I would suggest that if you really want to take this route, this will be the best alternative. One Lambda function can easily invoke a second one, even if the second function is not in the same account, region, or VPC, because the invocation is done by communicating with the Lambda service's endpoint API.
But, there's still room for some optimization, because you have to take another aspect of Lambda#Edge into account, and it's indirectly related to this:
no VPC configuration to the lambda
There's an important reason for this. Your Lambda#Edge trigger code is run in the region closest to the edge location that is handling traffic for each specific viewer. Your Lambda#Edge function is provisioned in us-east-1, but it's then replicated to all the regions, ready to run if CloudFront needs it.

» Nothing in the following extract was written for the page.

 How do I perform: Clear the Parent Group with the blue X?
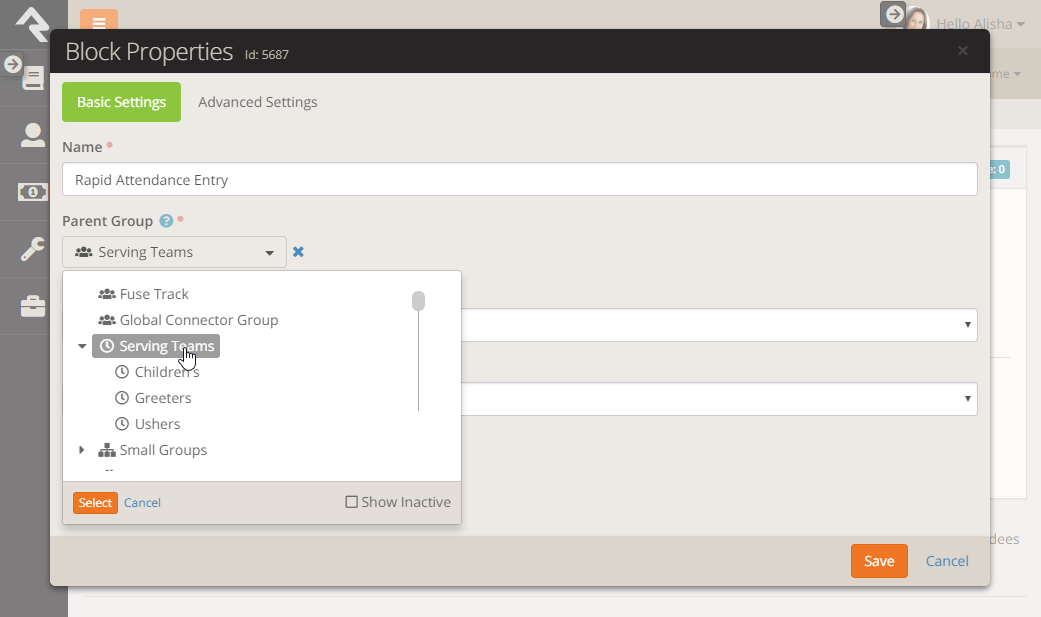[x=298, y=252]
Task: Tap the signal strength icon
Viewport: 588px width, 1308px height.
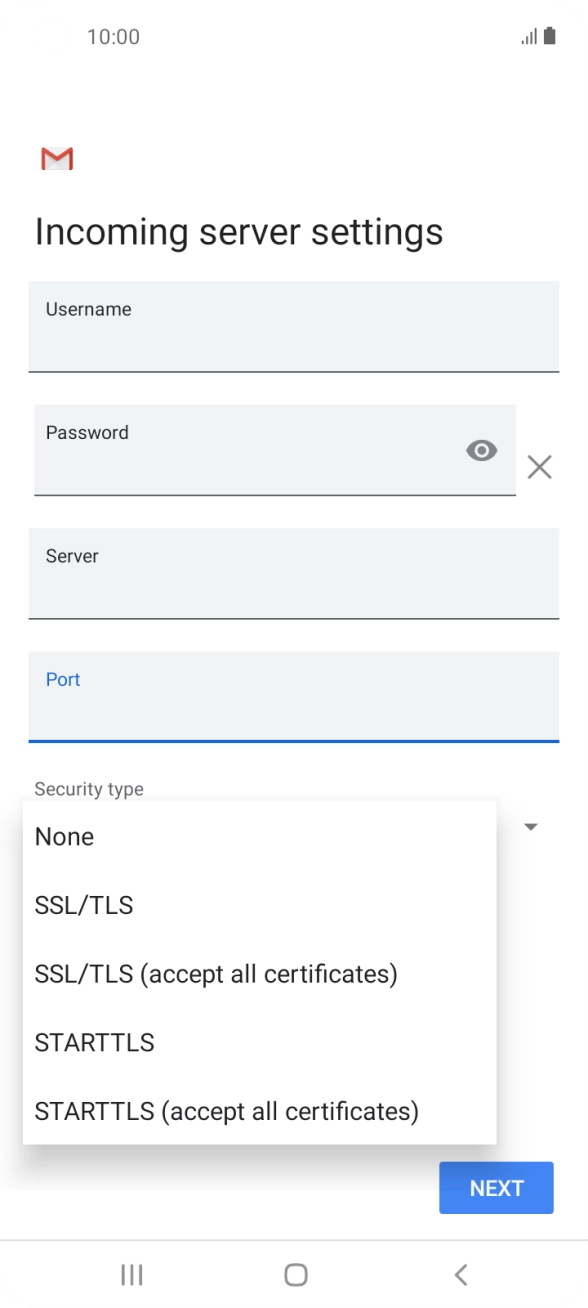Action: [529, 37]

So, when you are calling that 2nd Lambda function mentioned above, you'll actually be reaching out to the Lambda API in the 2nd function's region -- from whichever region is handling the Lambda#Edge trigger for this particular request.
This means the delay will be more, the further apart the two regions are.
This your truly optimal solution (for performance purposes) is slightly more complex: instead of the L#E function invoking the 2nd Lambda function asynchronously, by making a request to the Lambda API... you can create one SNS topic in each region, and subscribe the 2nd Lambda function to each of them. (SNS can invoke Lambda functions across regional boundaries.) Then, your Lambda#Edge trigger code simply publishes a message to the SNS topic in its own region, which will immediately return a response and asynchronously invoke the remote Lambda function (the 2nd function, which is in your VPC in one specific region). Within your Lambda#Edge code, the environment variable process.env.AWS_REGION gives you the region where you are currently running, so you can use this to identify how to send the message to the correct SNS topic, with minimal latency. (When testing, this is always us-east-1).
Yes, it's a bit convoluted, but it seems like the way to accomplish what you are trying to do without imposing substantial latency on request processing -- Lambda#Edge hands off the information as quickly as possible to another service that will assume responsibility for actually generating the log message in the database.
Lambda and relational databases pose a serious challenge around concurrency, connections and connection pooling. See this Lambda databases guide for more information.
I recommend using Lambda#Edge to talk to a service built for higher concurrency as the first step of recording access. For example you could have your Lambda#Edge function write access records to SQS, and then have a background worker read from SQS to RDS.